Significance. If the logarithmic bound and the exact algebraic decomposition hold, the work supplies both a theoretical ceiling for test-time scaling in personalization and a practical diagnostic tool that can guide reward-model design. The combination of a parameter-free theoretical result, a falsifiable scaling law, and empirical validation across multiple models would constitute a substantive contribution to understanding inference-time compute in personalized generation.

major comments (2)

[§2] §2 (theoretical analysis): the claim that oracle selection yields logarithmic growth in expected utility is load-bearing for the entire framework, yet the derivation steps, the precise definition of utility, and the distributional assumptions required to obtain the log(N) form are not supplied in sufficient detail to allow independent verification.
[§3] §3, Eq. (scaling-law decomposition): the unified scaling law is presented as decomposing Best-of-N performance into four measurable quantities that diagnose the two failure modes. However, algebraic independence of these four quantities from N and from one another is not demonstrated; without this, the diagnosis risks being circular or approximate rather than exact.

minor comments (2)

[§5] §5 (experiments): the description of the personalized text-generation tasks, the policy models, and the exact procedure for measuring the four quantities should be expanded to support reproducibility.
Notation for the four quantities in the scaling law is introduced without an explicit table or equation block that lists their definitions and measurement protocols.
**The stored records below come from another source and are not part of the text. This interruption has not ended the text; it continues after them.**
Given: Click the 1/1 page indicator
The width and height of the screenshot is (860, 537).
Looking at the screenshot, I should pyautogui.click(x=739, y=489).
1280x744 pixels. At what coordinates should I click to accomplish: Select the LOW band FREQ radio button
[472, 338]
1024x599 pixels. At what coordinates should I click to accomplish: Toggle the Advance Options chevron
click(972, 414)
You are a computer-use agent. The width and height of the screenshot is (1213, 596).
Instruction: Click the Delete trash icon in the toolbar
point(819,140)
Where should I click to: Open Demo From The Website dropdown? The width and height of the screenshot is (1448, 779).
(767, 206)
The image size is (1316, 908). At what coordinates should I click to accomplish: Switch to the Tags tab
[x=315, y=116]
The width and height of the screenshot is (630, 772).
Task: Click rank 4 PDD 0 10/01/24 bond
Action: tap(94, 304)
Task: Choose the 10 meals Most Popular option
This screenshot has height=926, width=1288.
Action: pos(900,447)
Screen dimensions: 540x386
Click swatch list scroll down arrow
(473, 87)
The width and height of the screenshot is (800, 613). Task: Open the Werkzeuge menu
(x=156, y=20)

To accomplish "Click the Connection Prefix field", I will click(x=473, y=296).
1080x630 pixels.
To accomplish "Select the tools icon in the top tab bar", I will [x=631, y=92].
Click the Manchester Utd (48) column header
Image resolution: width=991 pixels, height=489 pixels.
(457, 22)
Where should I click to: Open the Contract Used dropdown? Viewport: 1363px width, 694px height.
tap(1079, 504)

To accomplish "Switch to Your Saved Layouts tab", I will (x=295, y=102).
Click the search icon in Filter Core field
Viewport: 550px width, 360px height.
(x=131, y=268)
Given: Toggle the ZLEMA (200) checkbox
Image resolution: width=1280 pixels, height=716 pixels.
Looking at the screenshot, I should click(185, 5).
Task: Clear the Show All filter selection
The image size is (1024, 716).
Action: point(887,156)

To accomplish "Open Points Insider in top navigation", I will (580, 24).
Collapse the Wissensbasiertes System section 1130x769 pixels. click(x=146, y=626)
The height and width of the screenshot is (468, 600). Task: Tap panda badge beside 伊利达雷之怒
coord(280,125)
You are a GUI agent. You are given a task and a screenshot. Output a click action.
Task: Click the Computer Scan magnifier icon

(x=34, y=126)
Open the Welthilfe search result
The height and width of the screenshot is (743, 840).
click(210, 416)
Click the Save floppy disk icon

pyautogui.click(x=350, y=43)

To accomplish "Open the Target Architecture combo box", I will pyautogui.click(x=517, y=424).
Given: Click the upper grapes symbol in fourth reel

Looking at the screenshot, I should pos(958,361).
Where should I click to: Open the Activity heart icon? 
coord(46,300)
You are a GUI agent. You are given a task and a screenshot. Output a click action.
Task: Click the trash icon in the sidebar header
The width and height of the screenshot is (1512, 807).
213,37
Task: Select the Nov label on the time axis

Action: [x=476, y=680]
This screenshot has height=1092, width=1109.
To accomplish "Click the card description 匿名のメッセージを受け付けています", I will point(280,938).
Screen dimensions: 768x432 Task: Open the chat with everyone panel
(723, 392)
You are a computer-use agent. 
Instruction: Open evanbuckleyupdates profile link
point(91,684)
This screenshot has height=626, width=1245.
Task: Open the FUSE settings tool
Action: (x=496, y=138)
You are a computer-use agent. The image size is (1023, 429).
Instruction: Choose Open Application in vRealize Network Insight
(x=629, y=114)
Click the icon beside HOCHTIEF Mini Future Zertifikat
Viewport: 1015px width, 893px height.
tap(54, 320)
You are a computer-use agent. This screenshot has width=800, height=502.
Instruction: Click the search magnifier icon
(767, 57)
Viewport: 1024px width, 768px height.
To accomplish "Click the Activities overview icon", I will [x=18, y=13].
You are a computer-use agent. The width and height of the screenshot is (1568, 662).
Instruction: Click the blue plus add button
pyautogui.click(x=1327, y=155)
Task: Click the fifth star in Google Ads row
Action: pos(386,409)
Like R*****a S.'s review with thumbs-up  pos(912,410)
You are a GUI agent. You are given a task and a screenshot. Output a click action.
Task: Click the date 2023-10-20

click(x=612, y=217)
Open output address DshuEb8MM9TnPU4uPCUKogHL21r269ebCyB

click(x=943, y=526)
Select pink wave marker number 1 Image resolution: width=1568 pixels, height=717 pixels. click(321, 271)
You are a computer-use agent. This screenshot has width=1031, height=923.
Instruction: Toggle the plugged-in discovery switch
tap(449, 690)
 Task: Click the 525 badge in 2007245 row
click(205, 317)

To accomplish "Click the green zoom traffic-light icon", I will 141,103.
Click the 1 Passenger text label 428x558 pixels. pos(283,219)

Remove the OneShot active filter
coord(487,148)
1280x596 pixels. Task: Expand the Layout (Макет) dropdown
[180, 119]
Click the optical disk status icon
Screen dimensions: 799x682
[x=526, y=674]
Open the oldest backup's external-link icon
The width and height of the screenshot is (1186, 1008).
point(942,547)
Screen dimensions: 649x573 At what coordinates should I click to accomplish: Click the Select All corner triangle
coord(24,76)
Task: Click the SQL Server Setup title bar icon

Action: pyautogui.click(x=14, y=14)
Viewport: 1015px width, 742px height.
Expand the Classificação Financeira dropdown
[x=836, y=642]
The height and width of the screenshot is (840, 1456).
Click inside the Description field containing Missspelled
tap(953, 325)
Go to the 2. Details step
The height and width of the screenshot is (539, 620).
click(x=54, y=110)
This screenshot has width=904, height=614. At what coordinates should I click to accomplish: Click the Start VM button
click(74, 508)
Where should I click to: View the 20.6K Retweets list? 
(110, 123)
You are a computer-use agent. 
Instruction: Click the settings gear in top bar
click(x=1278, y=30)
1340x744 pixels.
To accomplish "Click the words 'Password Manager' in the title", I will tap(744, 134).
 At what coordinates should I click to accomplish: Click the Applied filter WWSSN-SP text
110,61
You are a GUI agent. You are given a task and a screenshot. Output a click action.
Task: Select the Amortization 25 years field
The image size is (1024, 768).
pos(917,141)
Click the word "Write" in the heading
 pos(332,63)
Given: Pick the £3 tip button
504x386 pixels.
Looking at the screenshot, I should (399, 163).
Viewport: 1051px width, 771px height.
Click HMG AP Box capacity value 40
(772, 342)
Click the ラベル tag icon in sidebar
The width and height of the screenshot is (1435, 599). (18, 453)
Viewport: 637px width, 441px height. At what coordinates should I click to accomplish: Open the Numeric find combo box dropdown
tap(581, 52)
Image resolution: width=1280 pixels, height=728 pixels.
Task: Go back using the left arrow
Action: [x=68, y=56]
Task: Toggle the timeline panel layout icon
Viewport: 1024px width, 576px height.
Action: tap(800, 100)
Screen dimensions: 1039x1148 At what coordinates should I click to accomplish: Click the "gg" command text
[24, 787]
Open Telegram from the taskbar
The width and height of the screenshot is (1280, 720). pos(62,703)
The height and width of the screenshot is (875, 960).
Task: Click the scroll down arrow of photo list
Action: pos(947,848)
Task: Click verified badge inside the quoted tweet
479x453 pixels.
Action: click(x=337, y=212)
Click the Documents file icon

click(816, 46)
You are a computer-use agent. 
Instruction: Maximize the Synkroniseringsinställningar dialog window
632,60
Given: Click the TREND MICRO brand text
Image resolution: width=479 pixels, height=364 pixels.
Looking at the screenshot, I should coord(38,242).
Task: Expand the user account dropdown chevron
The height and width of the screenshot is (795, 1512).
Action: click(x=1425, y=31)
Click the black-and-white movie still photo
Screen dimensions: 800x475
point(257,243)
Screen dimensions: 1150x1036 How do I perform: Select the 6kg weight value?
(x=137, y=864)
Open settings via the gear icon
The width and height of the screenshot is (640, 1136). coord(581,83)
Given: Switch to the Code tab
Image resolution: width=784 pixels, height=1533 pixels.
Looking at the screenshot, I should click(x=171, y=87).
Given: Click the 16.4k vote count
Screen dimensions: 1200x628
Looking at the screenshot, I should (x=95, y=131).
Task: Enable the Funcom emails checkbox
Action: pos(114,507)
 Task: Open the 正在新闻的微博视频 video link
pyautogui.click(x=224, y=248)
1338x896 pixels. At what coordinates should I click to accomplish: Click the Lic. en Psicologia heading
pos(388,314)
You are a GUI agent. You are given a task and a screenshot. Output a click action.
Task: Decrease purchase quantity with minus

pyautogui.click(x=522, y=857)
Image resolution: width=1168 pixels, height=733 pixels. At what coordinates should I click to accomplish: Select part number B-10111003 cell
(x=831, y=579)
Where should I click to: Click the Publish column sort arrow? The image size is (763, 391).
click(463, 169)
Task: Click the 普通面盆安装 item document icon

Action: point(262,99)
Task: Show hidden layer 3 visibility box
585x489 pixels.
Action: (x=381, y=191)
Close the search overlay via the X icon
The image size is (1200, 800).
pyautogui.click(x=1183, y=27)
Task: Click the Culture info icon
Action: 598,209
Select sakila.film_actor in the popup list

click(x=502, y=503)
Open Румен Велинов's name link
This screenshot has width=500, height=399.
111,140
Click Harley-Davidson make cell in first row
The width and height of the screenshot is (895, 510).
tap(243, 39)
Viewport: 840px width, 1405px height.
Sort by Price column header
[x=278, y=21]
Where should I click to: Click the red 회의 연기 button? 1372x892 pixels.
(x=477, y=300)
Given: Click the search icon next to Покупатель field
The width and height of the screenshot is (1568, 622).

Simulated Author's Rebuttal

2 responses · 0 unresolved

We thank the referee for the constructive feedback on our manuscript. The comments highlight opportunities to improve clarity in the theoretical sections, and we will revise the paper to address them directly while preserving the core contributions.

read point-by-point responses

Referee: [§2] §2 (theoretical analysis): the claim that oracle selection yields logarithmic growth in expected utility is load-bearing for the entire framework, yet the derivation steps, the precise definition of utility, and the distributional assumptions required to obtain the log(N) form are not supplied in sufficient detail to allow independent verification.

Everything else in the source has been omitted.